Suppose that a process Q has a chance r of producing some non-instrumentally bad result B, and nothing else of relevance. That fact gives us reason not to actualize Q. But suppose Q is actualized. Is it bad?
Well, if it’s bad, it seems it’s only instrumentally bad. It is no worse to be killed by a well-aimed arrow than by a well-aimed bullet, even though in the case of the well-aimed arrow the process of a deadly projectile’s flight lasts longer. Yet if a process producing a bad result were non-instrumentally bad, it would be worse if it lasted longer.
So we now have four options:
Q is always instrumentally bad (whether or not B eventuates)
Q is never instrumentally bad
Q is instrumentally bad if and only if B eventuates
Q is instrumentally bad if and only if B does not eventuate.
Option (4) is crazy. Option (2) destroys the very idea of an instrumental bad. So that leaves options (1) and (3).
If we opt for option (1), then we can have a world that contains instrumental bads without any non-instrumental bads—just imagine that Q obtains, B does not eventuate, and nothing else that’s bad ever happens. This seems a little counterintuitive: instrumental bads are derivatively bad, but how can something be derivatively bad without anything that is non-derivatively bad?
That suggests we should go for option (3): a process that has a chance of leading to a non-instrumental bad is bad only when the non-instrumental bad eventuates.
But now imagine Molinism is true. Suppose that God knows that Q, if actualized, would not lead to B, even though it has a non-zero chance r of doing so. In that case, the fact that Q has a chance r > 0 of leading to B is no reason for God not to actualize Q. But that something is bad is always a reason not to actualize it. If instrumental bads are an exception for this, then instrumental bads aren’t bads.
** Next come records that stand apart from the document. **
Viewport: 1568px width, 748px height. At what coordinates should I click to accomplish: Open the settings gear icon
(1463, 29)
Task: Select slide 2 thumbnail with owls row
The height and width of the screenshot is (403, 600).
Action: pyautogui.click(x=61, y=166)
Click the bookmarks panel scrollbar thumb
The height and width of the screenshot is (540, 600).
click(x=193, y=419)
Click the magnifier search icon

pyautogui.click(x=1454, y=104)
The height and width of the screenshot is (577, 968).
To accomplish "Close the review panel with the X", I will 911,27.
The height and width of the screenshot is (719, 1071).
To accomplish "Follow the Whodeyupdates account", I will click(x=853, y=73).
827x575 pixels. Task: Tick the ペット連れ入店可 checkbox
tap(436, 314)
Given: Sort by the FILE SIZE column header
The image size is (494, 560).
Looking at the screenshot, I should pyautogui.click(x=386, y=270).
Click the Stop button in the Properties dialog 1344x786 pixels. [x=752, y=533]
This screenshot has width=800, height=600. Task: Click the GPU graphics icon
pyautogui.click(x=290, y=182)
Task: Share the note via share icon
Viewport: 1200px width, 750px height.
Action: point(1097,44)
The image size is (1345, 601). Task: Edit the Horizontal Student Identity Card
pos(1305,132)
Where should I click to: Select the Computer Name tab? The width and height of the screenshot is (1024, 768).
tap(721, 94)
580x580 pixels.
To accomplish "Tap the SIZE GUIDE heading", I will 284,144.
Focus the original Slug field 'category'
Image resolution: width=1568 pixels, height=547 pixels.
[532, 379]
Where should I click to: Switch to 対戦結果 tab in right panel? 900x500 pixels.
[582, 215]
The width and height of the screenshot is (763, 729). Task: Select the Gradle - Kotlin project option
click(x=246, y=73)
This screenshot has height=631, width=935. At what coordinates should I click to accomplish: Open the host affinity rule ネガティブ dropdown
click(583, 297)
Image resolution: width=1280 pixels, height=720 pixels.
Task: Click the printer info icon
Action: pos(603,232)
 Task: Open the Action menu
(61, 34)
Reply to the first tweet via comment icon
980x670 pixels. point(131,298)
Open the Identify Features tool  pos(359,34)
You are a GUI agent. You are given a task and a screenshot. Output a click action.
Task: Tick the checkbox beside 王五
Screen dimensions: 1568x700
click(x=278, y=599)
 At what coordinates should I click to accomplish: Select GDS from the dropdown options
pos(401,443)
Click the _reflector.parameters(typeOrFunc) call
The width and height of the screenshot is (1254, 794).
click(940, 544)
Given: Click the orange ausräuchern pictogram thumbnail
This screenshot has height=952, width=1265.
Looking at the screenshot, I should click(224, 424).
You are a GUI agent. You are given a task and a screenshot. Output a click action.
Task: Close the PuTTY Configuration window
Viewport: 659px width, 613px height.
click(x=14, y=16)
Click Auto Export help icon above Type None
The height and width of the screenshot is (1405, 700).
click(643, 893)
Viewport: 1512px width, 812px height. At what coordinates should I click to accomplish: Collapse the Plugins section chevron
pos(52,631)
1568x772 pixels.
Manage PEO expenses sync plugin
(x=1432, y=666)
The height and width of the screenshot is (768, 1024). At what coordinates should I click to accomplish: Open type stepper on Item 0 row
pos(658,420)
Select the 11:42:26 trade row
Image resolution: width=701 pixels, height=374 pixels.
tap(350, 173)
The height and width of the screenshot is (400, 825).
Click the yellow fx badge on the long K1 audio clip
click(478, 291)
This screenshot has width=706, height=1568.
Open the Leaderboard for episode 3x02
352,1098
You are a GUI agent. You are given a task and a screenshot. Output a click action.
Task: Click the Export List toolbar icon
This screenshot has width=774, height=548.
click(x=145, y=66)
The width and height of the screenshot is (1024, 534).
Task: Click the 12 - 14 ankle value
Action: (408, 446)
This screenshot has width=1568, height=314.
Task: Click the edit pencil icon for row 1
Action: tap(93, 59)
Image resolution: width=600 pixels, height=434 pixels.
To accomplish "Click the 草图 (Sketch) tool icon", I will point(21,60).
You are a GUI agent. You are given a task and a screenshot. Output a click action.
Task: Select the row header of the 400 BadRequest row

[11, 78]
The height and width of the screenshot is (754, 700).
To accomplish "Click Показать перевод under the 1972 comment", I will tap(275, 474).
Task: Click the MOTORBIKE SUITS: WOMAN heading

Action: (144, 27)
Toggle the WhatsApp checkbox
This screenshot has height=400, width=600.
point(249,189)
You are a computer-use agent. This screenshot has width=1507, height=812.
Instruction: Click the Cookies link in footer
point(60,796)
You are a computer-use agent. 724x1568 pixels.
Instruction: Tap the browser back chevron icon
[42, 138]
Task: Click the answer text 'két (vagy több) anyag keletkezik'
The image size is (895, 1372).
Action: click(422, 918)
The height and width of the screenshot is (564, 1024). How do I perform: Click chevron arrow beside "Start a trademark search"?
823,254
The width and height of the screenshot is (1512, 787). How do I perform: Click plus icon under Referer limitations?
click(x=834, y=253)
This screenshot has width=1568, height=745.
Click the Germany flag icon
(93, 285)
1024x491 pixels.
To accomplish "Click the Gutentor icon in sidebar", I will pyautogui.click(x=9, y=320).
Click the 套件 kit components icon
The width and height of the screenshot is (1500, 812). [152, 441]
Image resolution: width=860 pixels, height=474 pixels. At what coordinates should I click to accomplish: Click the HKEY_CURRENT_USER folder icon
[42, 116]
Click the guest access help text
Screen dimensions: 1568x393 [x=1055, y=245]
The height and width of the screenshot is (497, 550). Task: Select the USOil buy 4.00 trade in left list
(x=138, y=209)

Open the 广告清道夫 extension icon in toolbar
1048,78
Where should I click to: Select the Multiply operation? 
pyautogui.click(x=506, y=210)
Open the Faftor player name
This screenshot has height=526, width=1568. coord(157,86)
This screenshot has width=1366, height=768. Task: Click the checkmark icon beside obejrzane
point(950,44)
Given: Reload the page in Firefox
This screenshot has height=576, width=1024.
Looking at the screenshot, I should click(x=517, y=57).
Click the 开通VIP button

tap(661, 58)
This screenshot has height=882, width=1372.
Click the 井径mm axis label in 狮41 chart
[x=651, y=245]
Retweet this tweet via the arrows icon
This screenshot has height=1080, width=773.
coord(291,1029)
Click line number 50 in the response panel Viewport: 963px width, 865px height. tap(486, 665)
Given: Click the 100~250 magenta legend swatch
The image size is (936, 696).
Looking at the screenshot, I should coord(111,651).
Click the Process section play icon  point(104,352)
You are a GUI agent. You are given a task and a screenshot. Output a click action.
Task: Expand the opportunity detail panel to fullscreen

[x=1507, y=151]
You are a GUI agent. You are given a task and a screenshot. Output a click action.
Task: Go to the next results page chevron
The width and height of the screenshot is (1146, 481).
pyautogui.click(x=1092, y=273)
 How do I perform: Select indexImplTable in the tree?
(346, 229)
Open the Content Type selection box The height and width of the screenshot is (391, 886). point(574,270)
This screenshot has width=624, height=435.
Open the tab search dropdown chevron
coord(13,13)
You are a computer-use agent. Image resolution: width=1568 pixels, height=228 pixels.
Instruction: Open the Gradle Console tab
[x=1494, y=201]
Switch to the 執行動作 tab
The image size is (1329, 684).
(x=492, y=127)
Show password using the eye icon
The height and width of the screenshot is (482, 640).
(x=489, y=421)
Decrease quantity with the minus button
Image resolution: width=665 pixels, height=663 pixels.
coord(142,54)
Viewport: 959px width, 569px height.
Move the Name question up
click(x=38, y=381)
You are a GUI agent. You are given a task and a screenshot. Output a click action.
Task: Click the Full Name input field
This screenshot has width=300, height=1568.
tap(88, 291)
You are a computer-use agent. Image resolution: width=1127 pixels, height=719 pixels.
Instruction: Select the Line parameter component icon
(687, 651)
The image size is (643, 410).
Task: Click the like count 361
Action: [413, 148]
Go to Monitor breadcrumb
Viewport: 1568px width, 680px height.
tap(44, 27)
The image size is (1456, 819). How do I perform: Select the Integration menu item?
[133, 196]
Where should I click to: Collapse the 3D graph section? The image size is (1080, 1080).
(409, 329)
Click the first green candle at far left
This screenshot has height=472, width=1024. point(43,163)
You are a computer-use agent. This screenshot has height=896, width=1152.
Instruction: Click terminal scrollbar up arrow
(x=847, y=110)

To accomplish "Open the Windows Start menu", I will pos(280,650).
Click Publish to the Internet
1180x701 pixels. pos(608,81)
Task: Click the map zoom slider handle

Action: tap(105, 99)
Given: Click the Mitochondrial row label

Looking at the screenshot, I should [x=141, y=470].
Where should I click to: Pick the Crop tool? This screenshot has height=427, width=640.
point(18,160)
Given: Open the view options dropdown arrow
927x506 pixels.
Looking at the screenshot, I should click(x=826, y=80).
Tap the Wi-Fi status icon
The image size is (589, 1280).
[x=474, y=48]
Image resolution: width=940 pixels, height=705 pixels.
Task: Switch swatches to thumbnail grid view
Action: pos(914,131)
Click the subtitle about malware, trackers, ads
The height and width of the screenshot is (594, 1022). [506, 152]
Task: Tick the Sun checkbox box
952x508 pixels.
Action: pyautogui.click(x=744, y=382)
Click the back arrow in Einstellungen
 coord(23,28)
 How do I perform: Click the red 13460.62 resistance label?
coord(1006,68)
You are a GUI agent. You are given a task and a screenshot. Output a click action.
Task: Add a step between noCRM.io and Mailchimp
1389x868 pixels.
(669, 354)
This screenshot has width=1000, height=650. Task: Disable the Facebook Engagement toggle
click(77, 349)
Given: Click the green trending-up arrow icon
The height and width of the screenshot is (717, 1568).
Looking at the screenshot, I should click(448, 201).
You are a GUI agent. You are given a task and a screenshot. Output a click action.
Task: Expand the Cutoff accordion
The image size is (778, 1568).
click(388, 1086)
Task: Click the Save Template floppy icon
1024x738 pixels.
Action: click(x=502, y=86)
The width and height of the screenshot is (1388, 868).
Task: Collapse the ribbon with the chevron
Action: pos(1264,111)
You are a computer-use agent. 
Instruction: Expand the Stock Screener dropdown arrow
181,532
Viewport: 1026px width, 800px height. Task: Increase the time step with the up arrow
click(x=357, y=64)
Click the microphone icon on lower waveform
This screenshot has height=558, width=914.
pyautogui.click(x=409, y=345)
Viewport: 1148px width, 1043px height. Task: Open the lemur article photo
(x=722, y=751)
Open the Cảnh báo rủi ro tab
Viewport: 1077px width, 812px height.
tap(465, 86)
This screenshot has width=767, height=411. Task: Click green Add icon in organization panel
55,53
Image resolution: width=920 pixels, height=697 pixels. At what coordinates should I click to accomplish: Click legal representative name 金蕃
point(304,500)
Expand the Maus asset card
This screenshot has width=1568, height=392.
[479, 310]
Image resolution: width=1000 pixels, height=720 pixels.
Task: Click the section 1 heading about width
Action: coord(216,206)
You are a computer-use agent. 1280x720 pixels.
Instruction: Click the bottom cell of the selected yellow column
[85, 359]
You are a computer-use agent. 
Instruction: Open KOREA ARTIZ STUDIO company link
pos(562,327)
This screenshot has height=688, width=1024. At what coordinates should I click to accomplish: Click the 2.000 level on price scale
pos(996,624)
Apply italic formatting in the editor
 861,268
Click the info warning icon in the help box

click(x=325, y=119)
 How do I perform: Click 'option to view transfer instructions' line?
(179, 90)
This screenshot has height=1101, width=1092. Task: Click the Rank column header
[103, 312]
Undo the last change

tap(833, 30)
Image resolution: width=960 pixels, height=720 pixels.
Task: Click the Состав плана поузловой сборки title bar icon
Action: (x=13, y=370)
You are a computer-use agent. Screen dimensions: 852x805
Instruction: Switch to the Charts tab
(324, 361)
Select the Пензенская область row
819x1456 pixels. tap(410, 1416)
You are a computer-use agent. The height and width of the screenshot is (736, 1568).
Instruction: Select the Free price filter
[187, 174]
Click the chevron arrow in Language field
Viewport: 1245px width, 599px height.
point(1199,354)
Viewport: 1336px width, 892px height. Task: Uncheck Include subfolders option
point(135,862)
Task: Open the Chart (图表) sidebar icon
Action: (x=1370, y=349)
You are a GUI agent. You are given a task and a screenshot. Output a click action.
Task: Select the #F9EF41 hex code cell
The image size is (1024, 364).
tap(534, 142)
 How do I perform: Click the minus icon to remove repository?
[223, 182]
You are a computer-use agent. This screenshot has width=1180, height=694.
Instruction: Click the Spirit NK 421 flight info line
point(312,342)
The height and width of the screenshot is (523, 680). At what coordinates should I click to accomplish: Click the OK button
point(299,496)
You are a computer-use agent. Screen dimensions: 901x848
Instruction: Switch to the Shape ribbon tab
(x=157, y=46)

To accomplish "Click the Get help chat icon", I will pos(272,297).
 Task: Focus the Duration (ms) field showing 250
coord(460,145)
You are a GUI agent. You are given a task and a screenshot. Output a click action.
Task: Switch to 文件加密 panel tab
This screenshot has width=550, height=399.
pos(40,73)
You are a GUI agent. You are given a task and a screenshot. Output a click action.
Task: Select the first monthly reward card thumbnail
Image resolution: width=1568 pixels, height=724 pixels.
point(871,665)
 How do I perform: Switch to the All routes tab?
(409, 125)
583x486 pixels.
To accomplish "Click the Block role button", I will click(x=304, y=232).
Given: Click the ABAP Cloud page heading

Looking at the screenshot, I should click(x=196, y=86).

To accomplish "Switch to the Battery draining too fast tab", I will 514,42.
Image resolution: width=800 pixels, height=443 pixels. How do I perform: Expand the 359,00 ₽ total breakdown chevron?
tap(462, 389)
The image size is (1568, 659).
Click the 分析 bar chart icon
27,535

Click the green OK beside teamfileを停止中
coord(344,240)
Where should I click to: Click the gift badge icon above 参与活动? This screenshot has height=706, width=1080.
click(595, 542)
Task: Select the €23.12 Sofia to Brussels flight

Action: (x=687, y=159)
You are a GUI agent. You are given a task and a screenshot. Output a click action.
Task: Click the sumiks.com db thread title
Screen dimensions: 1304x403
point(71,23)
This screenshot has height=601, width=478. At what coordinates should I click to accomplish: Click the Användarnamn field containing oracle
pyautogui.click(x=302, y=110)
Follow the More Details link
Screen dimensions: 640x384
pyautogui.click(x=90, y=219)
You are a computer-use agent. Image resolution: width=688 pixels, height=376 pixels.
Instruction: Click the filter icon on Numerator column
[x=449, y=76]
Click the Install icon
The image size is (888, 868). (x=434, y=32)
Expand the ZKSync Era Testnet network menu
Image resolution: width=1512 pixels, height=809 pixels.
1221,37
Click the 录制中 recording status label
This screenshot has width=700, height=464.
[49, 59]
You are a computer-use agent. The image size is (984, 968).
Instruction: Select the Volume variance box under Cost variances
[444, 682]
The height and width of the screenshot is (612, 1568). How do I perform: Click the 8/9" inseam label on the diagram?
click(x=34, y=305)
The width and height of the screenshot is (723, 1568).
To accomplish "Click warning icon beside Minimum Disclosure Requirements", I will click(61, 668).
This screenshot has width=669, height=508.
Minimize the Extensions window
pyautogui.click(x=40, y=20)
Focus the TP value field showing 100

Now, I think Molinism is false. But whether (3) is true should not, it seems, depend on whether Molinism is true. So if (3) is false on Molinism, it is simply false.
So we seem to be stuck!
Maybe the right move is this. Fake money isn’t money and merely instrumental bads aren’t bad. This allows us an escape from the Molinism argument. For if merely instrumental bads aren’t bad, there is no problem about the fact that the Molinist God has no reason not to produce them.
Another move might be to say that (3) is true, but disproves Molinism. This doesn’t strike me as right, but maybe it’s defensible.
Until this is resolved, one really shouldn’t be running any arguments that depend on instrumental bads being actually bad.